Sadly, Americans this week have come one step closer to being true brothers and sisters of the protesters in Tahrir Square. Like them, our own national leaders, who likely see their own personal wealth under threat from transparency and reform, are now making war upon us.

ew_younerd 28th-Nov-2011 04:11 pm (UTC)
Eugh...I'm getting so sick of the comparisons to what's going on at Tahrir Square. Naomi Wolf is obsessed with the ~tragedy~ of the middle east though so lol
ew_younerd 28th-Nov-2011 04:15 pm (UTC)
:D I LOVE THAT ARTICLE and this comment
sunhawk 28th-Nov-2011 04:16 pm (UTC)
LOL I was just about to post that article
sihaya09 28th-Nov-2011 04:33 pm (UTC)
YES. Thank you. I am so tired of seeing this piece get posted over and over again.
sihaya09 28th-Nov-2011 04:35 pm (UTC)
Erm, not here, I mean, just in general. I saw it 10 times on FB yesterday alone.
one_hoopy_frood 28th-Nov-2011 04:54 pm (UTC)
Sometimes I confuse Naomi Wolf and Naomi Klein, start to read something by the former, and I'm just like WHAT HAPPENED?

And that is such a great article.
estoid 28th-Nov-2011 06:08 pm (UTC)
Hahahaha my thoughts exactly.
sunhawk 28th-Nov-2011 11:51 pm (UTC)
I have also done that many times lol
bnmc2005 28th-Nov-2011 06:17 pm (UTC)
You should post it!
radiovolume 28th-Nov-2011 07:14 pm (UTC)
This.
pandaseal 28th-Nov-2011 07:38 pm (UTC)
Ah, delicious.
mirhanda 28th-Nov-2011 05:18 pm (UTC)
Wow, this font is just unreadable to me. Can you just unformat it and leave it as the default?
crossfire 28th-Nov-2011 05:30 pm (UTC)
+1, plzkthx.
chaya 28th-Nov-2011 06:14 pm (UTC)
+1
bnmc2005 28th-Nov-2011 06:17 pm (UTC)
Ok I will try, sorry.
castalianspring 28th-Nov-2011 07:32 pm (UTC)
I agree. What's with all the weird formatting lately? It seems like very other post has a forced white background and funky text.
mirhanda 28th-Nov-2011 07:40 pm (UTC)
I was thinking that too. Why do people even bother over-riding the default? It's like "hate the visually impaired month" or something.
castalianspring 28th-Nov-2011 07:43 pm (UTC)
Ikr? I already have my LJ settings show me the comm in my default journal style so I can read posts the way I prefer. Having someone override that is super annoying.
mirhanda 28th-Nov-2011 07:52 pm (UTC)
Ditto! I mean I don't care if someone wants to have their own journal in a weird and tiny font in colors that are similar, but don't over-ride my own settings dude!

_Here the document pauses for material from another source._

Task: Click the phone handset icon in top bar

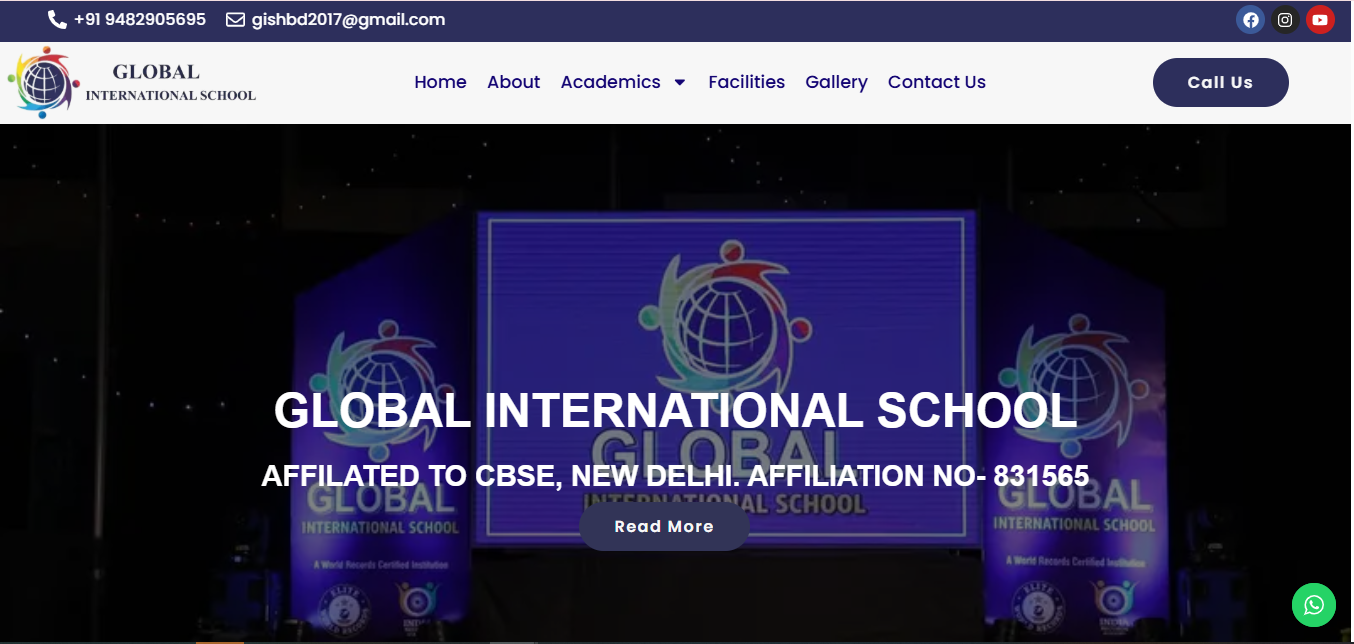Action: [57, 20]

Sheesh! I have my friends page set to a gigantic font for a reason.
one_hoopy_frood 28th-Nov-2011 08:05 pm (UTC)
I don't think anyone does it on purpose. Not everyone knows how to do HTML or even knows that when they copy and paste an article it leaves the source formatting in when using rich text editor.
mirhanda 28th-Nov-2011 08:25 pm (UTC)
I think that's true for people who fix it as soon as it's brought to their attention. But some people don't fix it and just leave it like that. It's almost malicious. At least it feels that way when you can't see the post and you let the person know and they don't bother. It feels like they just say "sucks to be you with your bad eyes then! haha!"
one_hoopy_frood 29th-Nov-2011 04:22 am (UTC)
When posts get approved hours after they're submitted, sometimes the person could be gone at work or asleep for eight hours, and by then perhaps they feel as though there isn't much point.
zaure 28th-Nov-2011 09:36 pm (UTC)
That's every month.
jettakd 28th-Nov-2011 05:39 pm (UTC)
Has Naomi Wolf written anything not at least vaguely horrifying since the Beauty Myth?